Para ningrat Makassar dan rakyatnya dengan giat ikut dalam jaringan perdagangan internasional, dan interaksi dengan komunitas kota yang kosmopolitan itu me¬nyebabkan sebuah “creative renaissance” yang menjadikan Bandar Makassar salah satu pusat ilmu pengetahuan terdepan pada zamannya. Koleksi buku dan peta, sesuatu yang pada zaman itu masih langkah di Eropa, yang terkumpul di Makassar, konon merupakan salah satu perpustakaan ilmiah terbesar di dunia, dan para sultan tak segan-segan memesan barang-barang paling mutakhir dari seluruh pelosok bumi, termasuk bola dunia dan teropong terbesar pada waktunya, yang dipesan secara khusus dari Eropa. Ambisi para pemimpin Kerajaan Gowa-Tallo untuk semakin memper-luas wilayah kekuasaan serta persaingan Bandar Makassar dengan Kompeni Dagang Belanda VOC berakhir dengan perang paling dahsyat dan sengit yang pernah dijalankan Kompeni. Pasukan Bugis, Belanda dan sekutunya dari Ternate, Buton dan Maluku memerlukan tiga tahun operasi militer di seluruh kawasan Indonesia Timur. Baru pada tahun 1669, akhirnya dapat merata-tanahkan kota Makassar dan benteng terbesarnya, Somba Opu.

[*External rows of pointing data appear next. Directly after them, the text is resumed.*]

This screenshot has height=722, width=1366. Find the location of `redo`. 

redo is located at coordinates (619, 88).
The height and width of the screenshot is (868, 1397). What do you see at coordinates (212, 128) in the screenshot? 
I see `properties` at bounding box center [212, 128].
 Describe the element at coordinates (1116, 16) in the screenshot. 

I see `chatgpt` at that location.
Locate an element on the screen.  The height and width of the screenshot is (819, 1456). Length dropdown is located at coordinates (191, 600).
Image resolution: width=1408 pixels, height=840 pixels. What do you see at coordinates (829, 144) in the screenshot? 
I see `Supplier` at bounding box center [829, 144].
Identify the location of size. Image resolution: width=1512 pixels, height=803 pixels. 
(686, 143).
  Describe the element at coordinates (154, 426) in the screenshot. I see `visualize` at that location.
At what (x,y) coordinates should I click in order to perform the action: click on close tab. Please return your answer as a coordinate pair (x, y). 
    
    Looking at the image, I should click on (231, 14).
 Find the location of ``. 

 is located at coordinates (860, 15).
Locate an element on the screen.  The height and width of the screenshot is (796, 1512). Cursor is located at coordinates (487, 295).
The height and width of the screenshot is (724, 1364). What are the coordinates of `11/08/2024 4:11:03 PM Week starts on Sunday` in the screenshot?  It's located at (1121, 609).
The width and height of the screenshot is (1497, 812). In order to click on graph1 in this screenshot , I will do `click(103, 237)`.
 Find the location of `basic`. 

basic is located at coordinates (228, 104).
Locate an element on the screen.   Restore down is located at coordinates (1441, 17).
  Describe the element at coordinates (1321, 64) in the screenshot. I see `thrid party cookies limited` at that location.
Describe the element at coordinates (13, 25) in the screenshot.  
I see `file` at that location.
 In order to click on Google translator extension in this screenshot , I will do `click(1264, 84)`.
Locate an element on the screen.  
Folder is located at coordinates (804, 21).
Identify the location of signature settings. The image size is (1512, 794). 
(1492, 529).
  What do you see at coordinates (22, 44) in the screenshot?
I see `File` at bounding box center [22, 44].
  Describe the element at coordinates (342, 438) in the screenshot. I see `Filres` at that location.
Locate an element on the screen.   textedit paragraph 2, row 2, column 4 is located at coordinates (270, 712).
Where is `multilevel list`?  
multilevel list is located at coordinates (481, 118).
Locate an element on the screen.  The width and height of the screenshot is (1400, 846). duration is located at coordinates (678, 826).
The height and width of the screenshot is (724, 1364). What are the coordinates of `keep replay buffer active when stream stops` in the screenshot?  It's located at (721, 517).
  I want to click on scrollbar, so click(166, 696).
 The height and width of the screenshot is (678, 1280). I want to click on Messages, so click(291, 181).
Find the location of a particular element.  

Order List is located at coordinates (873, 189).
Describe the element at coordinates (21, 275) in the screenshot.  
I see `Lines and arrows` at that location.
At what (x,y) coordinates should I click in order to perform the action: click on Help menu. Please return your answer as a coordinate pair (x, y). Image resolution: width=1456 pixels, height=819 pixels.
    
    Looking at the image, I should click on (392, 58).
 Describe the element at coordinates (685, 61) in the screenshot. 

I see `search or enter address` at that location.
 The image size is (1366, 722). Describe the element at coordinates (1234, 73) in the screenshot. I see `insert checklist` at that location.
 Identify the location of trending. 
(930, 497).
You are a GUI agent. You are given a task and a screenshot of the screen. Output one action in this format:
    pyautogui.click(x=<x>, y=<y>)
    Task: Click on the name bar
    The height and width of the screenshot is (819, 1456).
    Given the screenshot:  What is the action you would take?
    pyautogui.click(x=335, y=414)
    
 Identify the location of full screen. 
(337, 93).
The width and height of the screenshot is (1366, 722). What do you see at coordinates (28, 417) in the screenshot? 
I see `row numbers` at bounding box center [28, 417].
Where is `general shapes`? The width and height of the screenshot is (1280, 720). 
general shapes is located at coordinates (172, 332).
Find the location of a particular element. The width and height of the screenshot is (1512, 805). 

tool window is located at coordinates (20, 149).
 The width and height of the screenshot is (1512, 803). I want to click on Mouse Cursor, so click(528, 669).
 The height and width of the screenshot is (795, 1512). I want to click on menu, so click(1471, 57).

Bagi Sulawesi Selatan, kejatuhan Makassar di tangan federasi itu merupakan sebuah titik balik yang berarti Bandar Niaga Makassar menjadi wilayah kekuasaan VOC, dan beberapa pasal perjanjian perdamaian membatasi dengan ketat kegiatan pelayaran antar-pulau Gowa-Tallo dan sekutunya. Pelabuhan Makassar ditutup bagi pedagang asing, sehingga komunitas saudagar hijrah ke pelabuhan-pelabuhan lain.
Pada beberapa dekade pertama setelah pemusnahan kota dan bandar Makassar, penduduk yang tersisa membangun sebuah pemukiman baru di sebelah utara bekas Benteng Ujung Pandang; benteng pertahanan pinggir utara kota lama itu pada tahun 1673 ditata ulang oleh VOC sebagai pusat pertahanan dan pemerintahan dan diberi nama barunya Fort Rotterdam, dan ‘kota baru’ yang mulai tumbuh di sekelilingnya itu dinamakan ‘Vlaardingen’. Pemukiman itu jauh lebih kecil daripada Kota Raya Makassar yang telah dihancurkan. Pada dekade pertama seusai perang, seluruh kawasan itu dihuni tidak lebih 2.000 jiwa; pada pertengahan abad ke-18 jumlah itu meningkat menjadi sekitar 5.000 orang, setengah di antaranya sebagai budak.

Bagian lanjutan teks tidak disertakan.